KNOXVILLE - When Marsalis Teague started and caught two touchdowns in his collegiate debut for Tennessee last season, some left Neyland Stadium wondering if the 5-foot-10 freshman was the next coming of Donte' Stallworth or Cedrick Wilson.
That answer now seems clear.
No, Teague won't be the next standout in the slot at "Wide Receiver U," but he could be the next great Volunteers cornerback.
The Henry County native who initially committed to Florida as a defensive back quickly has found a home on that side of the ball at UT.
"You know what they say? All the best athletes play defense," Vols sophomore safety Janzen Jackson said with a smile. "He's a natural, man. He's already making big plays and helping us out a lot."
Teague is listed at receiver in the media guide because he moved to corner mere days before the start of preseason camp. He admitted being stunned when new coach Derek Dooley approached him about the move - the high school quarterback spent all offseason working on his route-running - but the humble young man who grew up singing along to R&B records in his parents' living room accepted the move without blinking.
"Receiver was a whole new thing for me last year, but I liked it," Teague said. "But I like defense, too ... and that might be the best move for my future anyway. The bottom line is I'm a team guy, and I'll play wherever my coach and my team need me.
"The team needed me on defense, so I just rolled with it. It's still football."
And he still knows how to play offense, which hasn't hurt his transition.
"It's tough to throw to Teague's side, because he understands our concepts," junior quarterback Matt Simms said. "He sees stuff happening and he knows it, and he's able to just fly to the football and make plays.
"He definitely has a little bit of an advantage since he used to be a receiver."
Senior wide receiver Gerald Jones agreed.
"He's not timid at all," said Jones, who helped mentor Teague last season. "He's helped our secondary a lot. He looks like a guy who can get the job done."
Cornerbacks usually cover a receiver, whether man-to-man or in a zone. Occasionally they blitz. It's not terribly complicated in most schemes.

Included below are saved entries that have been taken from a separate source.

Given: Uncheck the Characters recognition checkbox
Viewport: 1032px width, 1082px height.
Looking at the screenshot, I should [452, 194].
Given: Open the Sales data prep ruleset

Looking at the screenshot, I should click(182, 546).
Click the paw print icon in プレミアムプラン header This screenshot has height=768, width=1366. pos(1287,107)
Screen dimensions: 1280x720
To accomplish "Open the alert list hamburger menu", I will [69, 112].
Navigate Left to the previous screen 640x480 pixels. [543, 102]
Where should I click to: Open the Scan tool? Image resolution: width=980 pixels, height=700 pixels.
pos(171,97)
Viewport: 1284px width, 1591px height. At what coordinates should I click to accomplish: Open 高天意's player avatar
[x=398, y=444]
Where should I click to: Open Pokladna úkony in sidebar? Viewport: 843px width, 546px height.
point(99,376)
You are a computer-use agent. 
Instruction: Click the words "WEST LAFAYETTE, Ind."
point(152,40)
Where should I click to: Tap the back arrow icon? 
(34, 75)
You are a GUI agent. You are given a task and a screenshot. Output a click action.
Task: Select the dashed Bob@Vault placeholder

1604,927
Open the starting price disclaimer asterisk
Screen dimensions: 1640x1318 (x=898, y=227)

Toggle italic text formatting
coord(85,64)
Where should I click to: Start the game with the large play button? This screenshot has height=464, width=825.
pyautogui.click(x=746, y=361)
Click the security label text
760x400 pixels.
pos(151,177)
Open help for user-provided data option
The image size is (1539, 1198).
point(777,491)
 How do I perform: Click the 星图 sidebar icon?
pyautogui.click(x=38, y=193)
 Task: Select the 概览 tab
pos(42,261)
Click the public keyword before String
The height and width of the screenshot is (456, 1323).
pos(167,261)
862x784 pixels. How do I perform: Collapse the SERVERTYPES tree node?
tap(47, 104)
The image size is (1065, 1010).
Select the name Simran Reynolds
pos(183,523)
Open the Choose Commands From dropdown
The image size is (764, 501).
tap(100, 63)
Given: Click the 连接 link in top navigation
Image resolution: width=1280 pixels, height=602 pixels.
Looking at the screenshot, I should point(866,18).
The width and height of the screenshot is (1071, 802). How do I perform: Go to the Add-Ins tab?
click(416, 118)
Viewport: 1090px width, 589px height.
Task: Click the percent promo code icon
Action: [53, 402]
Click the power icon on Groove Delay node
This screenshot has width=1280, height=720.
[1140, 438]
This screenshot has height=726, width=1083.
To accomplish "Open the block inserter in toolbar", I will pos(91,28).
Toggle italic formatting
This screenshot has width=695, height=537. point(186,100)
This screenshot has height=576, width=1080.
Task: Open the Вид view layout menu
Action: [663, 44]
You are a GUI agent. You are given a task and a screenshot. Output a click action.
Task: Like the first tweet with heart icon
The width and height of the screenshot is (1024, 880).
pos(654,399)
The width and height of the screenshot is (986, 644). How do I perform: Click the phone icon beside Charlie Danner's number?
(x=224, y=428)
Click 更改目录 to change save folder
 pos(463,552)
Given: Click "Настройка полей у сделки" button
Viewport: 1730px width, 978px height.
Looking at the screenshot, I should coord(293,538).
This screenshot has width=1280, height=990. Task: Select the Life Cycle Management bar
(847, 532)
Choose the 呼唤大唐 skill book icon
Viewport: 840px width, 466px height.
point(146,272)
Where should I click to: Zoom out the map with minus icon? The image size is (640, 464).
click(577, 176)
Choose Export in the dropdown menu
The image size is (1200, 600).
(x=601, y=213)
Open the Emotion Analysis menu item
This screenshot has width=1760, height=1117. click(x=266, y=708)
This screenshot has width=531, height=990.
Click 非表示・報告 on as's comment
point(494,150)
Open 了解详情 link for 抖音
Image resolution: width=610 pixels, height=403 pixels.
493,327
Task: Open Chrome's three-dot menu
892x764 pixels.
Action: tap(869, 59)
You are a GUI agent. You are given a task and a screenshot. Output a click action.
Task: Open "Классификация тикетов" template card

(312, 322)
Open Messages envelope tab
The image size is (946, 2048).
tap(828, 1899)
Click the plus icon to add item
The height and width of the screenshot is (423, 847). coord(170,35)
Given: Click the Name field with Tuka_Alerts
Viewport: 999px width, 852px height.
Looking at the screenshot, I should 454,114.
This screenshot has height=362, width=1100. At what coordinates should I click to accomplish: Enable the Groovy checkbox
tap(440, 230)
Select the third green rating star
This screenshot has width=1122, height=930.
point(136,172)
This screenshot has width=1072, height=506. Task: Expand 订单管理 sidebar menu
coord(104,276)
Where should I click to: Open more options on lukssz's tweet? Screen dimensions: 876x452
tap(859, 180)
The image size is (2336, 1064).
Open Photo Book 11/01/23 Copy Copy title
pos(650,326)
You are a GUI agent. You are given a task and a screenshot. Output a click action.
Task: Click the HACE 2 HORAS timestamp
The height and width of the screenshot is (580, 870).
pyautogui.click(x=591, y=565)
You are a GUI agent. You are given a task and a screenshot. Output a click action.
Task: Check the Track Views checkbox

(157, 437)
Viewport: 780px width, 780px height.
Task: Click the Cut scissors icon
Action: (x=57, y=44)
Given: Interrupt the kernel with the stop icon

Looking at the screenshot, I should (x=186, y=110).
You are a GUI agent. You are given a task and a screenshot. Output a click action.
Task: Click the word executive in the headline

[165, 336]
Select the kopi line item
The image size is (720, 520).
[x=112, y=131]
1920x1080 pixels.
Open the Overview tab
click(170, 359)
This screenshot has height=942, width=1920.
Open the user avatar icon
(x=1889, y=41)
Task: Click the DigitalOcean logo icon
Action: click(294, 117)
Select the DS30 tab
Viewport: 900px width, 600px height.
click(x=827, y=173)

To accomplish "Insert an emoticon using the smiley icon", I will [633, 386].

The physical challenges, though, rival any position on the field. Starting in a backpedal and covering receivers who seemingly get taller and thicker every season puts a premium on athleticism, technique and physical and psychological toughness.
And Teague, after just a few weeks of practice and a few hours of meetings, could start at that position for UT this season. At the very least, he'll play a lot if he stays healthy.
"Marsalis Teague has been just a tremendous addition, and he's going to be a real key player for us," Dooley said. "He's just done well. He's a good athlete, and he's a perfect corner prospect, and I think he'll get better in time."
He has only a few more days to get ready for this season, but when he accepted the move he didn't want to wait to make it work.
"Not to try to sound cocky or anything, but you've got to have faith in yourself," Teague said. "I didn't come over here to join the defense in the back of my mind thinking, 'I'm fixing to go over here and try to add depth to them.' I thought, 'I'm fixing to go over there and play.' I feel like I'm a playmaker and a good enough natural athlete to where I can make that adjustment.
"So far, my transition has gone pretty smoothly."
The former offensive player scoffs at the notion that he'll be simply a "cover" corner.
"I ain't scared to hit nobody," he said. "I'll put that out there right now. I ain't scared to hit nobody. But at the same time, I like covering and I like going for that ball. I'd like to be known as a guy who does both [hit and cover].
"I know I just moved over here, but I know what I can do. I know I can do this."